JOB: Replace "Silvercrest" with "SilverCrest" wherever it appears in the data, and write out every line again with nothing else altered.

STORED RECORDS:
>> START

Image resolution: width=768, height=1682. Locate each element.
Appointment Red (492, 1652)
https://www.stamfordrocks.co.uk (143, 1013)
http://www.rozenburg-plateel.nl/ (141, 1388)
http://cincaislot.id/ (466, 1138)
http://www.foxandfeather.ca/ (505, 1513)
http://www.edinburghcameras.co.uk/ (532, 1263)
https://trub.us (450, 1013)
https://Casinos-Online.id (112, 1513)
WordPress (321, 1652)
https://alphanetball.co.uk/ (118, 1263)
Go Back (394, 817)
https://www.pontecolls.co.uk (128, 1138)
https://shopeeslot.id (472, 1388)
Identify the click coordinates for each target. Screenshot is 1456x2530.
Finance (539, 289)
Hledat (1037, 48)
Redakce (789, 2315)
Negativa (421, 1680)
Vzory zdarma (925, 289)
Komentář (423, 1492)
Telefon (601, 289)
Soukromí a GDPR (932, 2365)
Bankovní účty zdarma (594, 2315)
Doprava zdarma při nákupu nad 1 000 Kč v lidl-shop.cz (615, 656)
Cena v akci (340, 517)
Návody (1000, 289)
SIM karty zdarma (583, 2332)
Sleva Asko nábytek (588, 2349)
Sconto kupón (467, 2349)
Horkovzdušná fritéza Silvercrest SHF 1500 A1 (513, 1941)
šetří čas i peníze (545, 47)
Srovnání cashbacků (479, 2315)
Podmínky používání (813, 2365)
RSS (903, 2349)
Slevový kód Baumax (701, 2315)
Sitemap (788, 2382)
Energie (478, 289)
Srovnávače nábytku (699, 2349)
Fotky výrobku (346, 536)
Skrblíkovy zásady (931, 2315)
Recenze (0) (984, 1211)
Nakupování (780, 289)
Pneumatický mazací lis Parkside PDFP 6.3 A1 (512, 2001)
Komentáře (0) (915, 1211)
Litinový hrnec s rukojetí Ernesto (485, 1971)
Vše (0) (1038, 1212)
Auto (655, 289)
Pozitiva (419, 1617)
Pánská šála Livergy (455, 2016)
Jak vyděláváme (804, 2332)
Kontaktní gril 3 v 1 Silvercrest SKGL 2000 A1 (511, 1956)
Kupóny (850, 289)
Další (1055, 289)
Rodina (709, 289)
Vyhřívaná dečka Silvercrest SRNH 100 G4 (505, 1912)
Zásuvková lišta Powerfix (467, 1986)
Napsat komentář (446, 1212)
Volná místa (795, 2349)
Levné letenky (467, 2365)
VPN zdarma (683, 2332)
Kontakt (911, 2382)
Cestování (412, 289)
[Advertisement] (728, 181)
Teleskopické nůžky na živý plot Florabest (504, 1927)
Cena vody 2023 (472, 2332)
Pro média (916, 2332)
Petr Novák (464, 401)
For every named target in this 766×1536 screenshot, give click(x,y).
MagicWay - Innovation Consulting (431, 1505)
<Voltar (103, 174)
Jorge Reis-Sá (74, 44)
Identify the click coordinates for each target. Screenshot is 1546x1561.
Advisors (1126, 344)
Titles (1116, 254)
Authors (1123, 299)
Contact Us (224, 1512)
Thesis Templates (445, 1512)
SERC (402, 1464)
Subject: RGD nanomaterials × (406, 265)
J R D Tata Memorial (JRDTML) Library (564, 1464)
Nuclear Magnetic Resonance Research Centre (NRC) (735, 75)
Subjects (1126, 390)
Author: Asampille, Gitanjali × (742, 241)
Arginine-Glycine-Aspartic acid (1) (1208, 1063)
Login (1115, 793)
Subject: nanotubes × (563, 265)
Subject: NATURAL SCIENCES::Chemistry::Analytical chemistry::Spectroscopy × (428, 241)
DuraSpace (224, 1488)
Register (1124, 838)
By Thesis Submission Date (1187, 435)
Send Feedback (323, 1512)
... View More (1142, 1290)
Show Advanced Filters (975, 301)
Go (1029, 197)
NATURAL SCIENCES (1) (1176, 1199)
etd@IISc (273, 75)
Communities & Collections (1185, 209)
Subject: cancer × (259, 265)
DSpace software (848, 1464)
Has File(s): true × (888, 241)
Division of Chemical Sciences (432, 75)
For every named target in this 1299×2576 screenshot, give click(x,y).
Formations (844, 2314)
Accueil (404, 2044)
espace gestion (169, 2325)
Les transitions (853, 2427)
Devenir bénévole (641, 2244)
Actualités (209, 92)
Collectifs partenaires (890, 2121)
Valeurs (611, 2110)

>> END

TASK RESPONSE:
Image resolution: width=768, height=1682. Locate each element.
Appointment Red (492, 1652)
https://www.stamfordrocks.co.uk (143, 1013)
http://www.rozenburg-plateel.nl/ (141, 1388)
http://cincaislot.id/ (466, 1138)
http://www.foxandfeather.ca/ (505, 1513)
http://www.edinburghcameras.co.uk/ (532, 1263)
https://trub.us (450, 1013)
https://Casinos-Online.id (112, 1513)
WordPress (321, 1652)
https://alphanetball.co.uk/ (118, 1263)
Go Back (394, 817)
https://www.pontecolls.co.uk (128, 1138)
https://shopeeslot.id (472, 1388)
Identify the click coordinates for each target. Screenshot is 1456x2530.
Finance (539, 289)
Hledat (1037, 48)
Redakce (789, 2315)
Negativa (421, 1680)
Vzory zdarma (925, 289)
Komentář (423, 1492)
Telefon (601, 289)
Soukromí a GDPR (932, 2365)
Bankovní účty zdarma (594, 2315)
Doprava zdarma při nákupu nad 1 000 Kč v lidl-shop.cz (615, 656)
Cena v akci (340, 517)
Návody (1000, 289)
SIM karty zdarma (583, 2332)
Sleva Asko nábytek (588, 2349)
Sconto kupón (467, 2349)
Horkovzdušná fritéza SilverCrest SHF 1500 A1 (513, 1941)
šetří čas i peníze (545, 47)
Srovnání cashbacků (479, 2315)
Podmínky používání (813, 2365)
RSS (903, 2349)
Slevový kód Baumax (701, 2315)
Sitemap (788, 2382)
Energie (478, 289)
Srovnávače nábytku (699, 2349)
Fotky výrobku (346, 536)
Skrblíkovy zásady (931, 2315)
Recenze (0) (984, 1211)
Nakupování (780, 289)
Pneumatický mazací lis Parkside PDFP 6.3 A1 (512, 2001)
Komentáře (0) (915, 1211)
Litinový hrnec s rukojetí Ernesto (485, 1971)
Vše (0) (1038, 1212)
Auto (655, 289)
Pozitiva (419, 1617)
Pánská šála Livergy (455, 2016)
Jak vyděláváme (804, 2332)
Kontaktní gril 3 v 1 SilverCrest SKGL 2000 A1 (511, 1956)
Kupóny (850, 289)
Další (1055, 289)
Rodina (709, 289)
Vyhřívaná dečka SilverCrest SRNH 100 G4 (505, 1912)
Zásuvková lišta Powerfix (467, 1986)
Napsat komentář (446, 1212)
Volná místa (795, 2349)
Levné letenky (467, 2365)
VPN zdarma (683, 2332)
Kontakt (911, 2382)
Cestování (412, 289)
[Advertisement] (728, 181)
Teleskopické nůžky na živý plot Florabest (504, 1927)
Cena vody 2023 (472, 2332)
Pro média (916, 2332)
Petr Novák (464, 401)
For every named target in this 766×1536 screenshot, give click(x,y).
MagicWay - Innovation Consulting (431, 1505)
<Voltar (103, 174)
Jorge Reis-Sá (74, 44)
Identify the click coordinates for each target. Screenshot is 1546x1561.
Advisors (1126, 344)
Titles (1116, 254)
Authors (1123, 299)
Contact Us (224, 1512)
Thesis Templates (445, 1512)
SERC (402, 1464)
Subject: RGD nanomaterials × (406, 265)
J R D Tata Memorial (JRDTML) Library (564, 1464)
Nuclear Magnetic Resonance Research Centre (NRC) (735, 75)
Subjects (1126, 390)
Author: Asampille, Gitanjali × (742, 241)
Arginine-Glycine-Aspartic acid (1) (1208, 1063)
Login (1115, 793)
Subject: nanotubes × (563, 265)
Subject: NATURAL SCIENCES::Chemistry::Analytical chemistry::Spectroscopy × (428, 241)
DuraSpace (224, 1488)
Register (1124, 838)
By Thesis Submission Date (1187, 435)
Send Feedback (323, 1512)
... View More (1142, 1290)
Show Advanced Filters (975, 301)
Go (1029, 197)
NATURAL SCIENCES (1) (1176, 1199)
etd@IISc (273, 75)
Communities & Collections (1185, 209)
Subject: cancer × (259, 265)
DSpace software (848, 1464)
Has File(s): true × (888, 241)
Division of Chemical Sciences (432, 75)
For every named target in this 1299×2576 screenshot, give click(x,y).
Formations (844, 2314)
Accueil (404, 2044)
espace gestion (169, 2325)
Les transitions (853, 2427)
Devenir bénévole (641, 2244)
Actualités (209, 92)
Collectifs partenaires (890, 2121)
Valeurs (611, 2110)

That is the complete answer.